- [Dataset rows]
::::::::::
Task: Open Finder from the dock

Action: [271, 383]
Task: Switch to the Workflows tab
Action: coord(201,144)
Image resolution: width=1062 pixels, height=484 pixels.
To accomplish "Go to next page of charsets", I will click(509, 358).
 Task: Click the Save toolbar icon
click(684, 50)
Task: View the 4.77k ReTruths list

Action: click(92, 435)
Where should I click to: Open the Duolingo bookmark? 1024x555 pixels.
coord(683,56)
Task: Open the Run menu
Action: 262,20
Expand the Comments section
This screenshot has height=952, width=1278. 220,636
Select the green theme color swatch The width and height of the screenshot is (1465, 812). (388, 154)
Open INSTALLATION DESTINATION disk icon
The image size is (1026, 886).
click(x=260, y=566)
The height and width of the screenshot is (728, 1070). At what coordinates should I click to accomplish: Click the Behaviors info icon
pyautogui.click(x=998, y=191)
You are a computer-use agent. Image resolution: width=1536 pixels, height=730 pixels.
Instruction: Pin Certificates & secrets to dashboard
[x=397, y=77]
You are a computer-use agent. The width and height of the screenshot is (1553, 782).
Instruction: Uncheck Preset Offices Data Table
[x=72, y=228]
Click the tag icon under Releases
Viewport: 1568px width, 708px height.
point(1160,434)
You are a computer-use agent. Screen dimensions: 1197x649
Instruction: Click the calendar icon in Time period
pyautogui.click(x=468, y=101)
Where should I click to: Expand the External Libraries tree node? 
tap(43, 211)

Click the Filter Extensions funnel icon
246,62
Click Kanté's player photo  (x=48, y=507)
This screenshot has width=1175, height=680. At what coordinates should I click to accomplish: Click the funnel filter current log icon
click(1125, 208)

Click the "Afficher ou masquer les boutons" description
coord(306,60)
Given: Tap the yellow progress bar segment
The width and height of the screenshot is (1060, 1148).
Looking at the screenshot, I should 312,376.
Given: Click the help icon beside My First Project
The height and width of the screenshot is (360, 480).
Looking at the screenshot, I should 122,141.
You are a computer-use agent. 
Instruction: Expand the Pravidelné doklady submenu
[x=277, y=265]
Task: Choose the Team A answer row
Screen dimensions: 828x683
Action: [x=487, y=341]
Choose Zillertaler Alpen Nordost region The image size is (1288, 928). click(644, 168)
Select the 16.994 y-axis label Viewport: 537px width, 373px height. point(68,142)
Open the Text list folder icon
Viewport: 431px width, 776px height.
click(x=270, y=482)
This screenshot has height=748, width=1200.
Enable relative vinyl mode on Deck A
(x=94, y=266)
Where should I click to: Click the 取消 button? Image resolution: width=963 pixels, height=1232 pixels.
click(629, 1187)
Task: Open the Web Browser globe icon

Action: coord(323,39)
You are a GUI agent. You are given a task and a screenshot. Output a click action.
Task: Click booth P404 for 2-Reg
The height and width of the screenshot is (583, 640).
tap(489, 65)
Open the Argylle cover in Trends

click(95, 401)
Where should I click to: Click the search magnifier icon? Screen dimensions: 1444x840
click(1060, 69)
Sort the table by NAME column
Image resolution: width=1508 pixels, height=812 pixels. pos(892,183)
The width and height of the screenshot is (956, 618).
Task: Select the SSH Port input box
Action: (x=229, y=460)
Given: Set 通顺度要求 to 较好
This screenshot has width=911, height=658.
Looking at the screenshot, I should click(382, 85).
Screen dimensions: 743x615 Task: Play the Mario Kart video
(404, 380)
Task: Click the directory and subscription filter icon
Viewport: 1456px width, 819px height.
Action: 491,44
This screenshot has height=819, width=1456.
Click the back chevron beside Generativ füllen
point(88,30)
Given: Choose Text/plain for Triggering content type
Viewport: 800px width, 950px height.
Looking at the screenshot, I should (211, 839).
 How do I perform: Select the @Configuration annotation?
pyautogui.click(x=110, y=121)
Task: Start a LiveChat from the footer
::::::::::
Lay out every one of the items above as a numbered list, omitting any blank lines.

- [Worked answer]
1. Task: Open Finder from the dock
2. Action: [271, 383]
3. Task: Switch to the Workflows tab
4. Action: coord(201,144)
5. Image resolution: width=1062 pixels, height=484 pixels.
6. To accomplish "Go to next page of charsets", I will click(509, 358).
7.  Task: Click the Save toolbar icon
8. click(684, 50)
9. Task: View the 4.77k ReTruths list
10. Action: click(92, 435)
11. Where should I click to: Open the Duolingo bookmark? 1024x555 pixels.
12. coord(683,56)
13. Task: Open the Run menu
14. Action: 262,20
15. Expand the Comments section
16. This screenshot has height=952, width=1278. 220,636
17. Select the green theme color swatch The width and height of the screenshot is (1465, 812). (388, 154)
18. Open INSTALLATION DESTINATION disk icon
19. The image size is (1026, 886).
20. click(x=260, y=566)
21. The height and width of the screenshot is (728, 1070). At what coordinates should I click to accomplish: Click the Behaviors info icon
22. pyautogui.click(x=998, y=191)
23. You are a computer-use agent. Image resolution: width=1536 pixels, height=730 pixels.
24. Instruction: Pin Certificates & secrets to dashboard
25. [x=397, y=77]
26. You are a computer-use agent. The width and height of the screenshot is (1553, 782).
27. Instruction: Uncheck Preset Offices Data Table
28. [x=72, y=228]
29. Click the tag icon under Releases
30. Viewport: 1568px width, 708px height.
31. point(1160,434)
32. You are a computer-use agent. Screen dimensions: 1197x649
33. Instruction: Click the calendar icon in Time period
34. pyautogui.click(x=468, y=101)
35. Where should I click to: Expand the External Libraries tree node? 
36. tap(43, 211)
37. Click the Filter Extensions funnel icon
38. 246,62
39. Click Kanté's player photo  (x=48, y=507)
40. This screenshot has width=1175, height=680. At what coordinates should I click to accomplish: Click the funnel filter current log icon
41. click(1125, 208)
42. Click the "Afficher ou masquer les boutons" description
43. coord(306,60)
44. Given: Tap the yellow progress bar segment
45. The width and height of the screenshot is (1060, 1148).
46. Looking at the screenshot, I should 312,376.
47. Given: Click the help icon beside My First Project
48. The height and width of the screenshot is (360, 480).
49. Looking at the screenshot, I should 122,141.
50. You are a computer-use agent. 
51. Instruction: Expand the Pravidelné doklady submenu
52. [x=277, y=265]
53. Task: Choose the Team A answer row
54. Screen dimensions: 828x683
55. Action: [x=487, y=341]
56. Choose Zillertaler Alpen Nordost region The image size is (1288, 928). click(644, 168)
57. Select the 16.994 y-axis label Viewport: 537px width, 373px height. point(68,142)
58. Open the Text list folder icon
59. Viewport: 431px width, 776px height.
60. click(x=270, y=482)
61. This screenshot has height=748, width=1200.
62. Enable relative vinyl mode on Deck A
63. (x=94, y=266)
64. Where should I click to: Click the 取消 button? Image resolution: width=963 pixels, height=1232 pixels.
65. click(629, 1187)
66. Task: Open the Web Browser globe icon
67. Action: coord(323,39)
68. You are a GUI agent. You are given a task and a screenshot. Output a click action.
69. Task: Click booth P404 for 2-Reg
70. The height and width of the screenshot is (583, 640).
71. tap(489, 65)
72. Open the Argylle cover in Trends
73. click(95, 401)
74. Where should I click to: Click the search magnifier icon? Screen dimensions: 1444x840
75. click(1060, 69)
76. Sort the table by NAME column
77. Image resolution: width=1508 pixels, height=812 pixels. pos(892,183)
78. The width and height of the screenshot is (956, 618).
79. Task: Select the SSH Port input box
80. Action: (x=229, y=460)
81. Given: Set 通顺度要求 to 较好
82. This screenshot has width=911, height=658.
83. Looking at the screenshot, I should click(382, 85).
84. Screen dimensions: 743x615 Task: Play the Mario Kart video
85. (404, 380)
86. Task: Click the directory and subscription filter icon
87. Viewport: 1456px width, 819px height.
88. Action: 491,44
89. This screenshot has height=819, width=1456.
90. Click the back chevron beside Generativ füllen
91. point(88,30)
92. Given: Choose Text/plain for Triggering content type
93. Viewport: 800px width, 950px height.
94. Looking at the screenshot, I should (211, 839).
95.  How do I perform: Select the @Configuration annotation?
96. pyautogui.click(x=110, y=121)
97. Task: Start a LiveChat from the footer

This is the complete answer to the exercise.